Cutting program for deaf reflects political choices

From: Portsmouth Herald, NH - 14 Dec 2002

There were certainly plenty of warnings.

Most New Hampshire voters were well aware that failure to elect a governor who was open to establishing a new revenue stream to fund state government would result in at least some cuts in services, not only at the state level, but within their own communities as well.

Now the piper must be paid and here in the Portsmouth school system, which gets no education aid from the state, that payment involves cutting, at the very least, programs that are not of direct benefit to city students. One of those that most probably will be cut is the 25-year-old program for students who are deaf or hard of hearing.

The program serves 14 students currently, none of them from the city. They are from surrounding communities that pay tuition to the Portsmouth system in order to attend the program.

While it certainly would be preferable to maintain what is one of only two kindergarten-through-12th-grade programs for the deaf in the state, there are two realities that must be faced.

The first is that with the decision to maintain state aid to education at 2002-2003 levels in the 2003-2004 state budget, almost every school district will be feeling the financial pinch. One of the first things a district looks at when it seeks to cut costs are programs that send students out of district for specialized - and often more costly - services. The Portsmouth program certainly will come under scrutiny in the sending towns and fewer students will, most likely, be given the opportunity to attend even if the program were to continue.

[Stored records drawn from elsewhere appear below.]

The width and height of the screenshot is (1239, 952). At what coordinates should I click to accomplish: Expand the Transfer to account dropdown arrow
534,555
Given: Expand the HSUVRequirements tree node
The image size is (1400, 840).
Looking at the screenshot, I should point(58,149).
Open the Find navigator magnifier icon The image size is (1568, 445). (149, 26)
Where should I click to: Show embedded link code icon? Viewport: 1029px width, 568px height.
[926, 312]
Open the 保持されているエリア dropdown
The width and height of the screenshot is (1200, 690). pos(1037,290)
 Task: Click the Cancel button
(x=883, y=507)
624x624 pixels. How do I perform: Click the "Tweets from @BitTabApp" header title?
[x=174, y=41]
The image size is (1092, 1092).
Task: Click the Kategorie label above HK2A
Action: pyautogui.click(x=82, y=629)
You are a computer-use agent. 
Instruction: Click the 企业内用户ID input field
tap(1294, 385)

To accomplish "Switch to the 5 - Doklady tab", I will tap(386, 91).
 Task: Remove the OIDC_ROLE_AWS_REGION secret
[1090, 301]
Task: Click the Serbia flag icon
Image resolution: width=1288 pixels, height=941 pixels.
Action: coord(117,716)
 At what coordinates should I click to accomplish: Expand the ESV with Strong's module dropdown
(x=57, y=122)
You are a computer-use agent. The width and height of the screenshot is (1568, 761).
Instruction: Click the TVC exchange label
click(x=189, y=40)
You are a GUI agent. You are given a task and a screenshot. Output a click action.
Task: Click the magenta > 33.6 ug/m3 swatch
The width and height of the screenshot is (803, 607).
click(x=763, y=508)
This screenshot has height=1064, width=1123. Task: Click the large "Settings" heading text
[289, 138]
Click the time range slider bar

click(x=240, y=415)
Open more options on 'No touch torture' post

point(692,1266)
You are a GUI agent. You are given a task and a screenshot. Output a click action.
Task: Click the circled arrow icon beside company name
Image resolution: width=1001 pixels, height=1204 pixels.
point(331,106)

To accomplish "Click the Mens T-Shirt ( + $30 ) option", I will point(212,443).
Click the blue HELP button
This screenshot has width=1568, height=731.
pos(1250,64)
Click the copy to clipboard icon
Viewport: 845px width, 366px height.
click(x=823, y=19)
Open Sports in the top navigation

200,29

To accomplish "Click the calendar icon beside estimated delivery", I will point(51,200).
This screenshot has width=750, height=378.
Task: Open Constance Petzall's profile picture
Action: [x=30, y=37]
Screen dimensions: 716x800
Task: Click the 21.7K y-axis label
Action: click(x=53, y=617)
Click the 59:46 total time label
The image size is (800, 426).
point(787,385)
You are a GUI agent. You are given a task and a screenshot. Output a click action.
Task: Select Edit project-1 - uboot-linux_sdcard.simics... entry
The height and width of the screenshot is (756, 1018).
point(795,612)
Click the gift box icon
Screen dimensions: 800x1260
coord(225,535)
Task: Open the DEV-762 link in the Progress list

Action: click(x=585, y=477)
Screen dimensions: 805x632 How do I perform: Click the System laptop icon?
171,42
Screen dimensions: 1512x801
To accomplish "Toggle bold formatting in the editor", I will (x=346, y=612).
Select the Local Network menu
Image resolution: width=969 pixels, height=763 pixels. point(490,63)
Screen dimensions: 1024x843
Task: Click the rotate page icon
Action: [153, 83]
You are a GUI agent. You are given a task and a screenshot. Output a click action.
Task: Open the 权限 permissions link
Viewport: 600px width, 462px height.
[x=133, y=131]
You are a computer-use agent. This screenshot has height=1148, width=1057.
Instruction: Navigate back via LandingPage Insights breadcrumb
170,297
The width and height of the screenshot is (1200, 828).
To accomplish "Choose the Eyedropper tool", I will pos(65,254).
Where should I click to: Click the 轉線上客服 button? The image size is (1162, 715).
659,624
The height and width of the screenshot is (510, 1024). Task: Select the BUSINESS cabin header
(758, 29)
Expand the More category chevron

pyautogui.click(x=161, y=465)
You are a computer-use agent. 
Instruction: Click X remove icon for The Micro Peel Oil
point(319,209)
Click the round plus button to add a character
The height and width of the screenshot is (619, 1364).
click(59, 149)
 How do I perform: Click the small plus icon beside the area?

The second issue is the feeling among some educators in sending towns that moving deaf and hard of hearing students out of their communities, even to receive specialized assistance, is not in the best interests of those children since it disassociates them from their friends and neighbors.

The few students served by this program and their families will certainly have their lives diminished if the School Board ultimately decides it must go. But these are the realities of the times we are currently in and the choices we, as voters, have made.

The Portsmouth system's deaf and hard of hearing educational program will not be the last to be cut and the 14 students affected will not be the last to suffer. It is something we all must get used to as every government agency and family tries to deal with the changes in the economic situation this country and world now faces.